Ramirez, who served as deputy chief of staff for U.S. Central Command before being stationed at Fort Leavenworth, Kansas, echoed Cone's thoughts on information sharing.
"You can't rely on the last time you were there," he stressed to the audience. "If you haven't been to theater in the last four months-you're not up to date. Our biggest task is staying current and relevant."
Ramirez reminded the leaders and trainers of bi-monthly virtual teleconferences available to units all around the world. He said the feedback he receives from theater relates specifically to training and TTPs.
He urged the leaders and trainers at the seminar to place more emphasis on battle staff training.
"They need to address defeating not only the IEDs, but the network, the bomb maker and the financier," he said. "We need to assess how we train our battle staff."
Ramirez emphasized home station training needs to be more of a priority for reserve and active-duty units. He suggested changing the mobilization process to allow for pre-deployment training.
"The tip of the spear is absolutely the priority," said Ramirez, using a moniker commonly applied to forward deployed units. "We need to work harder to prepare them here to be the tip of the spear over there."
Another panel member, Marine Col. Niel E. Nelson, commanding officer of the Marine Corps' Engineer School located on Camp Lejeune, N.C., spoke of the importance of training troops at entry-level service schools.
"It's easier to form a habit than break one," Nelson said. "We get the kids right out of boot camp and the young lieutenants straight from The Basic School-and start teaching counter-IED techniques right then."
Nelson said instructors at the Marine Corps Engineer School teach that every movement is a route clearance movement.
"Teach that early enough," the 1984 graduate of San Diego State University said, "and they'll take it to theater with them whenever they deploy."

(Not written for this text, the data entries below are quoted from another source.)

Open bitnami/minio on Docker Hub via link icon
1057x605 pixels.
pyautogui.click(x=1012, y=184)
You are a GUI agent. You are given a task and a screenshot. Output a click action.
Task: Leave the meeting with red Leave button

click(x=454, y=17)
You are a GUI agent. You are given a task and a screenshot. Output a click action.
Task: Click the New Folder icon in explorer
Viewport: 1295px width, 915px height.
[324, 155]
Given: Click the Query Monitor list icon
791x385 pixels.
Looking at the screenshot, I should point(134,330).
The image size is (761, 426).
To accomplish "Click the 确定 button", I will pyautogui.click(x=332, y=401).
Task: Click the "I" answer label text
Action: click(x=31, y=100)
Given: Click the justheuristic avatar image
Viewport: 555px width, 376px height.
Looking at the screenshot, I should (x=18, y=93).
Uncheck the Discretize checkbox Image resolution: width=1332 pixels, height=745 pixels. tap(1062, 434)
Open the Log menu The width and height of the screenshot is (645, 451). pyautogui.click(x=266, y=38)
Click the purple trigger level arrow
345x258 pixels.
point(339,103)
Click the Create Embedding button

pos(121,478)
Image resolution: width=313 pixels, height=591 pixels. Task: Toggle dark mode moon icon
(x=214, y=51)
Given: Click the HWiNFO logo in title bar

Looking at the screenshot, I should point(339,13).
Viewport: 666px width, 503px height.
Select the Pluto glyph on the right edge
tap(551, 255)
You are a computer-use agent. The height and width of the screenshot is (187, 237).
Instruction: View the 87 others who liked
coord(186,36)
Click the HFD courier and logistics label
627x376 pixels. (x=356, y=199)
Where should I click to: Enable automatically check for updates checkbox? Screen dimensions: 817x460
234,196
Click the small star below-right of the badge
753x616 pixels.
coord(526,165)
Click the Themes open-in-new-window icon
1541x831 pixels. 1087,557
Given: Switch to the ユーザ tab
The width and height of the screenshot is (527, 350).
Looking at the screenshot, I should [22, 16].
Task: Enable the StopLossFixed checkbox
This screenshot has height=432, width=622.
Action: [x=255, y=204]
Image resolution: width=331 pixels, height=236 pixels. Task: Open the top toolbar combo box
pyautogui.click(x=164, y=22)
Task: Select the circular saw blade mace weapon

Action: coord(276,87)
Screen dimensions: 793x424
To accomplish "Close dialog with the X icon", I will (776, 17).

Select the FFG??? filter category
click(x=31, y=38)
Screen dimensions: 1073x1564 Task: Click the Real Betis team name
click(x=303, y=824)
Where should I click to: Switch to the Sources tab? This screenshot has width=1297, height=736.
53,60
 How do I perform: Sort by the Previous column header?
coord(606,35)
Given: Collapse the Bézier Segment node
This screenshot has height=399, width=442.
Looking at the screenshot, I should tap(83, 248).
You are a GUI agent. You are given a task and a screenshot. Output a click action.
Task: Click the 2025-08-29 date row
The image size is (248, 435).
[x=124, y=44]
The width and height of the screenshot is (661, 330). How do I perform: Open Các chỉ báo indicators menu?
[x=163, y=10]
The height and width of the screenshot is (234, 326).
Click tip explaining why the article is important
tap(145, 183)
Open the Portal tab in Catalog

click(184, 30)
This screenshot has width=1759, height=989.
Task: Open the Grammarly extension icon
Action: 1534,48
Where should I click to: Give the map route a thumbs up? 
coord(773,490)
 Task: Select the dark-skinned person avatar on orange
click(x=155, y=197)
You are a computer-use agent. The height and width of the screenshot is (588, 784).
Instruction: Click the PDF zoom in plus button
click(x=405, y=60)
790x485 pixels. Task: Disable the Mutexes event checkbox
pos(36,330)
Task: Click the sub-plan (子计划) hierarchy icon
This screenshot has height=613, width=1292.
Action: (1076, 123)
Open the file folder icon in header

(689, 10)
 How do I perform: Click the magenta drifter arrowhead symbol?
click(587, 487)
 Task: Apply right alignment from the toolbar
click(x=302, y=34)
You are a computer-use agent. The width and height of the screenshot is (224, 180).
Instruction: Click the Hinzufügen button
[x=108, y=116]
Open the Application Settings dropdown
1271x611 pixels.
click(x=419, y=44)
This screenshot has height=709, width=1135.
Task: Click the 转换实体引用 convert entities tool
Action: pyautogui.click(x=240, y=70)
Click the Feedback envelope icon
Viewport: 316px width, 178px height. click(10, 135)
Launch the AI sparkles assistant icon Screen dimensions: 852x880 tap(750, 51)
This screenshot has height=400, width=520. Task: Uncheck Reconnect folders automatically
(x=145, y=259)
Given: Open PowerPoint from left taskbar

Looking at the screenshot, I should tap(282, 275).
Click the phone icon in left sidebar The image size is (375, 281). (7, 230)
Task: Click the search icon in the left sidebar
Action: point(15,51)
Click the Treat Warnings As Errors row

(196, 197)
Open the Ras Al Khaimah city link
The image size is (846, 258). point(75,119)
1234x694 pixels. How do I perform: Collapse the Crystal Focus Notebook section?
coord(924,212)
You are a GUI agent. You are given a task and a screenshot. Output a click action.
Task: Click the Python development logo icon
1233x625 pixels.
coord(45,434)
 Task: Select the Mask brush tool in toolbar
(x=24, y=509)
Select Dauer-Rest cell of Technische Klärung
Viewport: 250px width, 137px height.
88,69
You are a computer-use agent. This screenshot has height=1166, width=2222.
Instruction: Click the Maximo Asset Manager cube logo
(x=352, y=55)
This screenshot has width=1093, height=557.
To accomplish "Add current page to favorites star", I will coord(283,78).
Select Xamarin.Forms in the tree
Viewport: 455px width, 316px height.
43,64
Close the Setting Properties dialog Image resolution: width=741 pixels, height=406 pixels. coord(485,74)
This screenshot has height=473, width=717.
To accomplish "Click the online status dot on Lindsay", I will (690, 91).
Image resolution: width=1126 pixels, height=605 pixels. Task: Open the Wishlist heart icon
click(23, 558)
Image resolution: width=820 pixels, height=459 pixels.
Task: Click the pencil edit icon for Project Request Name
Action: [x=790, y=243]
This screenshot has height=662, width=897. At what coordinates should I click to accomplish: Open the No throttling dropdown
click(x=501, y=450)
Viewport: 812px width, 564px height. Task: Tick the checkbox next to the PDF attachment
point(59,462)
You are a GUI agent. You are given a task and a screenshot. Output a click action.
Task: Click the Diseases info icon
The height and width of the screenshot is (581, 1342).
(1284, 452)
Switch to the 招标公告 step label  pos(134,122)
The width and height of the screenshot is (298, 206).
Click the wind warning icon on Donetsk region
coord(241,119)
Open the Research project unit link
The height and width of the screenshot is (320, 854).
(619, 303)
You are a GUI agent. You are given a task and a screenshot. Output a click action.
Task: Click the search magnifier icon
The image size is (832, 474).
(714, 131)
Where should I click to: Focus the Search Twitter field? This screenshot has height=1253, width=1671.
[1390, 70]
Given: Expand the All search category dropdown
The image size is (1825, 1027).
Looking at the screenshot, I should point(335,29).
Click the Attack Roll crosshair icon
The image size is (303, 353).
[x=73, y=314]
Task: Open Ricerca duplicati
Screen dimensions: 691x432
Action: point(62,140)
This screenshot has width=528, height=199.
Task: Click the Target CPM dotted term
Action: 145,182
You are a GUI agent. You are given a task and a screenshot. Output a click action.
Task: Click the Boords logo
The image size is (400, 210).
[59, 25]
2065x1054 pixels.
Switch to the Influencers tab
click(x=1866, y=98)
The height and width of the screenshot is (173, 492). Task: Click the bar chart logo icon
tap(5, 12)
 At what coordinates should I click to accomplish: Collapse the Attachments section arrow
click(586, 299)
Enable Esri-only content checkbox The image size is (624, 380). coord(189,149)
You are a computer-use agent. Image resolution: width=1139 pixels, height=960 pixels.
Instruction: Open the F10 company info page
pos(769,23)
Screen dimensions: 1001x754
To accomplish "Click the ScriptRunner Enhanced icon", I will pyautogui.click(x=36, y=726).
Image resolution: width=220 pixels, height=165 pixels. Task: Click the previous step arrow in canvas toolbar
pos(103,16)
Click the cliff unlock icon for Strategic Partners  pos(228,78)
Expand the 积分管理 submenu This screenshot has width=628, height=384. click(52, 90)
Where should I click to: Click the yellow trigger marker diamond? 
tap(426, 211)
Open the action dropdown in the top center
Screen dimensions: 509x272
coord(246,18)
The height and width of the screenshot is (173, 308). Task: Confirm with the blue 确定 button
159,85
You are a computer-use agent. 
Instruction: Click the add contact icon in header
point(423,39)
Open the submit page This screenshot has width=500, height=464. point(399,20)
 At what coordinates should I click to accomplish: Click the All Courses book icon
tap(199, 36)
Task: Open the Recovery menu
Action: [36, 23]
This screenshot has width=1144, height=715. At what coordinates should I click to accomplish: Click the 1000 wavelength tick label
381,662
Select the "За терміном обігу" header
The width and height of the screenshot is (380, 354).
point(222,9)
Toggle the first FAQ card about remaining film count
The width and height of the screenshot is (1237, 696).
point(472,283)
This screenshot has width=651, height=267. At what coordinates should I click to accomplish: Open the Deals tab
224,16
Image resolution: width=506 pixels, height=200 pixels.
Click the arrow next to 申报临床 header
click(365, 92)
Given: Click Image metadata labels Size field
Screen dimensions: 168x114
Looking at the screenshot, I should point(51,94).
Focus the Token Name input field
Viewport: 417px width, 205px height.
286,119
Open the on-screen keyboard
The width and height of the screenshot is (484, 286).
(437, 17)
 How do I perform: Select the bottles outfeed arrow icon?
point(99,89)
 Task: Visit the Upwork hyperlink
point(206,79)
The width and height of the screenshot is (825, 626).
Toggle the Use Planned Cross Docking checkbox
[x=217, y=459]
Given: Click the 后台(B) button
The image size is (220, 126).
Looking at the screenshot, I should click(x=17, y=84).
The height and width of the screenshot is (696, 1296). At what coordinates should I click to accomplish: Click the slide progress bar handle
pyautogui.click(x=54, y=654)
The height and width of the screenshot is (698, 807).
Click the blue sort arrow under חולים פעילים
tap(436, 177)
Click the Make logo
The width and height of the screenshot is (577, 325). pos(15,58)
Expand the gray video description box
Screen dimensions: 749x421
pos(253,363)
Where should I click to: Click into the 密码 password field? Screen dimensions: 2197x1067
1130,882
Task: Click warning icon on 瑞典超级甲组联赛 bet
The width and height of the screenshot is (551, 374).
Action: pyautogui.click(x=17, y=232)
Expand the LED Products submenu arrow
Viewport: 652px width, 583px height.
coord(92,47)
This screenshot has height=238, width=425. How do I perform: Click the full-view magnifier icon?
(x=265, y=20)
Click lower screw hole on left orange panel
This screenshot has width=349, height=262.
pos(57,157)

Nelson encouraged units across the Corps to conduct counter-IED training prior to attending Mojave Viper, the Marine Corps' premiere, live-fire pre-deployment training in Twentynine Palms, Calf.
Nelson's closing statement was met with a volley of "hooahs" from the Army, "oorahs" from the Marines and a scattering of applause from the audience.
"This isn't a Marine Corps thing or an Army thing," said the Bethpage, N.Y. native. "We might have different words and different uniforms, but we have the same mission - keep people alive, keep them aware and keep them going forward."
(Jennie Haskamp is a writer for Joint Improvised Explosive Device Defeat Organization.)